Sean: we had quite a bonfire out back. The next morning, the coals under the ash were still hot enough to ignite plywood. (And what does a Floridian know about winter anyways? Oh, right, all the snowbirds who come down from Ontario tell you stories.)

Ross: did they do that on a spoilboard, or in free air like we did with the jigsaw?

camilleg Fri 26 August 2011 10:09

Quote:
Originally Posted by camilleg View Post
In thread t=231, Melissa, I hope you have ideas on how to make "a" thin sheet of MDF that's the full length of THIS table, rigid enough to flip over intact.
For any inquiring minds, we used 4x8 ft plywood instead of table-sized MDF. 4x8 was big enough, and the remaining scrap was plywood rather than mdf and thus usable for other projects (as you see above, with those boxes).

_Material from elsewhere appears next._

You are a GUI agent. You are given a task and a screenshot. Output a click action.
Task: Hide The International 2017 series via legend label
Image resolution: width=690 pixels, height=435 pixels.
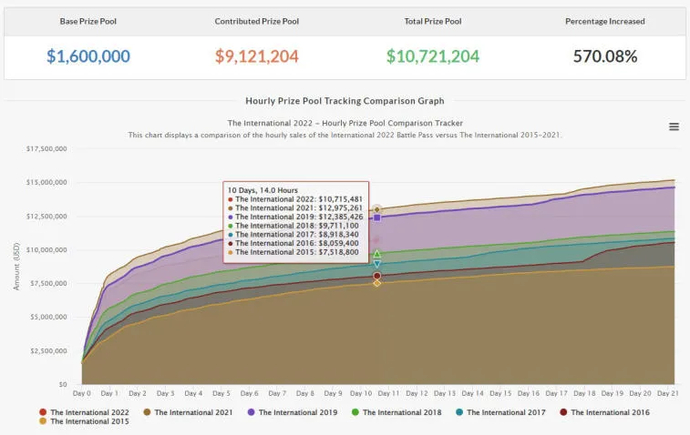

timberlinemd Fri 26 August 2011 16:27

I leave my tabs 1/2" long and 1/4" thick. The G code goes back and cuts them out last. Very little resitance when cutting them. Part doesn't move and very little sanding, if any

domino11 Fri 26 August 2011 20:16

Melissa,
A thought on strengthening the ends of your mdf clamps. The guys who build the mdf routers have used thin cyano adhesive to give additional strength to mdf , maybe this would work for your clamps as well?

Gerald D Sat 27 August 2011 01:49

Yes Steve, the machine should, and can, remove the tabs. A bit of smart programming is needed, but this is worthwhile for repeat jobs.

Surfcnc Sat 27 August 2011 01:57

For reference here is how the tabs are removed with a trimmer.
http://www.youtube.com/watch?v=0C2CrzTKalE.
Watch the video to the end and you will see how quickly it can be done as they unstack the cut sheets.

Regards
Ross

hennie Sat 27 August 2011 03:43

You have the machine to make boxes that don`t need glue or screws to assemble

smreish Sat 27 August 2011 06:14

Camille,
I grew up just outside Cleveland (Akron really) I and have had my long winters of wet and really cold snow from Lake Erie. That's why I moved to Florida! :)

domino11 Sat 27 August 2011 08:45

Sean,
Come to Canada, we will show you a real winter. :)

smreish Sat 27 August 2011 09:30

Oh, were not going start the "well, it's really cold up here!". I spent enough time in NewBrunswick, Calagary, Thunder Bay and Toronto to know real cold! Again, That's why I don't even own a winter coat anymore! :)

danilom Sat 27 August 2011 09:34

Hi Ross,

I cant figure it out unless it's a short bit with bearing on top. And it rides the edges while tip is cutting tabs?
Some very short bit like this one?
http://di1-2.shoppingshadow.com/imag...te+and+Pat.jpg

Gerald D Sat 27 August 2011 10:54

If there is a bearing, it is typically at the bottom (else it can gouge), but sometimes it is just solid carbide with a blunt bottom. see: http://www.google.co.za/search?um=1&...1500l2-3.2l5l0

hennie Sat 27 August 2011 11:40

If you are going to do a lot of trimming invest in a Festool edge trimmer or a Lamello edge trimmer.You can do really fine adjustments on them.